L'ascension de la jeune Canadienne Eugenie Bouchard a été fulgurante dans le monde du tennis professionnel. Un peu comme celle de Maria Sharapova, son idole d'enfance, une dizaine d'années auparavant. Cette dernière a triomphé à Wimbledon alors qu'elle n'avait que dix-sept ans. En 2012, à dix-huit ans, celle qui préfère se faire appeler "Genie", a aussi remporté le prestigieux tournoi anglais, mais dans la catégorie junior, cependant. Une fois rendue chez les professionnelles, elle croyait bien pouvoir imiter son modèle l'an passé, lorsqu'elle a atteint la finale de Wimbledon contre Petra Kvitova. Mais celle-ci ne lui a donné aucune chance en la battant décisivement. Durant ce match, j'imagine que tout le monde a remarqué que la championne a parfois lancé des regards mauvais à sa jeune rivale. Ce qui est significatif, à mon avis.
PETRA KVITOVA |
En pleurs après cette cuisante défaite, à Londres, contre l'imposante Kvitova, la native du huppé quartier Wetmount, à Montréal, n'a plus été la même par la suite, du moins, sur les courts de tennis. Cette année, elle connaît jusqu'ici une saison atroce.
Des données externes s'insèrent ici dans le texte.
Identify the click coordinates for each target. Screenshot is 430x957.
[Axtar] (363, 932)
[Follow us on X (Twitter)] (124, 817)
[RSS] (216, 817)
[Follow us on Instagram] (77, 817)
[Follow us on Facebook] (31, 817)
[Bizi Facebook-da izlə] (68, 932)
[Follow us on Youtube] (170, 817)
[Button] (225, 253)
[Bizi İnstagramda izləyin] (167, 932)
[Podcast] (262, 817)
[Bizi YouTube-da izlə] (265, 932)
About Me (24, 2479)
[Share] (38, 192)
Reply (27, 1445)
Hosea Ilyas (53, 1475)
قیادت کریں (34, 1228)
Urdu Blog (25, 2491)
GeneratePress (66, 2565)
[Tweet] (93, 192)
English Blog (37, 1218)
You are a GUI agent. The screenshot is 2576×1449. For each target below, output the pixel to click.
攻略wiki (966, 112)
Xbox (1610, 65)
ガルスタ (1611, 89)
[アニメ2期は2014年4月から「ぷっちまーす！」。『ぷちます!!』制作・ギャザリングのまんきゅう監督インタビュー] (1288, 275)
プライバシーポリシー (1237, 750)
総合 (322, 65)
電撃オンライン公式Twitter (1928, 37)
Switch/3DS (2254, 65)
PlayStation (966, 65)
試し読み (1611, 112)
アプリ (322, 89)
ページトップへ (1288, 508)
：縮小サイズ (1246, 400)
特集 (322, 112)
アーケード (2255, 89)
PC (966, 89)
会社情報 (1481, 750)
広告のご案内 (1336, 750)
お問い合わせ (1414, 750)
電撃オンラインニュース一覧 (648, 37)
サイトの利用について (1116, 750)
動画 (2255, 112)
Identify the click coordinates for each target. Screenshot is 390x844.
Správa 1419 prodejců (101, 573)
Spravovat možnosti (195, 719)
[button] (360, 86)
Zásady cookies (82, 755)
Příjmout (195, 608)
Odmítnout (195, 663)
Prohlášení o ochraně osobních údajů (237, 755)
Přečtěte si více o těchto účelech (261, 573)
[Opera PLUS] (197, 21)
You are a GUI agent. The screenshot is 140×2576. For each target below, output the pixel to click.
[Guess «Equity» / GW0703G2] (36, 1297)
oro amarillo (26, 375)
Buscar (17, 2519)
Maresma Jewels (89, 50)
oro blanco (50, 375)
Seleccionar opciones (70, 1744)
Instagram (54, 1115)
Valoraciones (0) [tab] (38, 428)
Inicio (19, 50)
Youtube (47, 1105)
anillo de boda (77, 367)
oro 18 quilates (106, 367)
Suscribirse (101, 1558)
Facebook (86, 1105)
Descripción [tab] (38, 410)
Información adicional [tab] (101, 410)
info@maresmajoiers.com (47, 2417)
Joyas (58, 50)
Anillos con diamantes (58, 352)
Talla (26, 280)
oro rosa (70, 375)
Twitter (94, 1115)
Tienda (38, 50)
Elle semble perdue et ne pas avoir de solution pour corriger son jeu erratique. Ses nombreux admirateurs, qui, l'an passé avaient formé la "Genie Army", sont désolés et incrédules. La foule des fans qui, à leur suite, avaient sauté dans le train de popularité de la mignonne blonde québécoise, commencent déjà à débarquer. Bien qu'elle croit fermement qu'elle va bientôt faire tourner le vent en sa faveur, Eugenie n'a pu s'empêcher de le remarquer avec une certaine amertume. Les déboires actuels de Bouchard peuvent s'expliquer de plusieurs façons, bien que l'on ne puisse évidemment pas en être sûrs.
On peut porter des jugements de gérants d'estrade sur les performances et la vie "hors-terrain" d'Eugenie Bouchard, mais l'avis des experts ou des gens qui la côtoient a bien plus de valeur. Même si elle se dit fatiguée d'être comparée à Maria Sharapova (photographiée ci-contre avec elle, à Miami, alors qu'Eugenie était une enfant) parce qu'elle veut être reconnue en tant que "Genie" et personne d'autre, Bouchard aurait avantage à écouter les conseils de la championne russe.
Sharapova a elle aussi connu des difficultés après ses premiers succès, et si elle est parvenue à les surmonter c'est à cause de son entourage : «Pour moi, la décision la plus importante n'a rien eu à voir avec le tennis, mais bien avec les personnes avec qui j'ai décidé de m'entourer et qui ont fait les bons choix pour moi. À cet âge, c'est difficile de choisir, on a beaucoup d'opportunités qui s'offre à nous, certaines extrêmement emballantes pour une jeune femme : participer à des grands événements, rencontre des vedettes, se retrouver en couverture de grands magazines.» (...) «Ce sont des choses très "cool" pour une jeune fille et je me suis amusée, mais il ne faut pas oublier que c'est le fait de gagner des matchs de tennis qui m'a amené là», souligne à juste titre celle qui est devenue l'athlète féminine la plus riche de la planète.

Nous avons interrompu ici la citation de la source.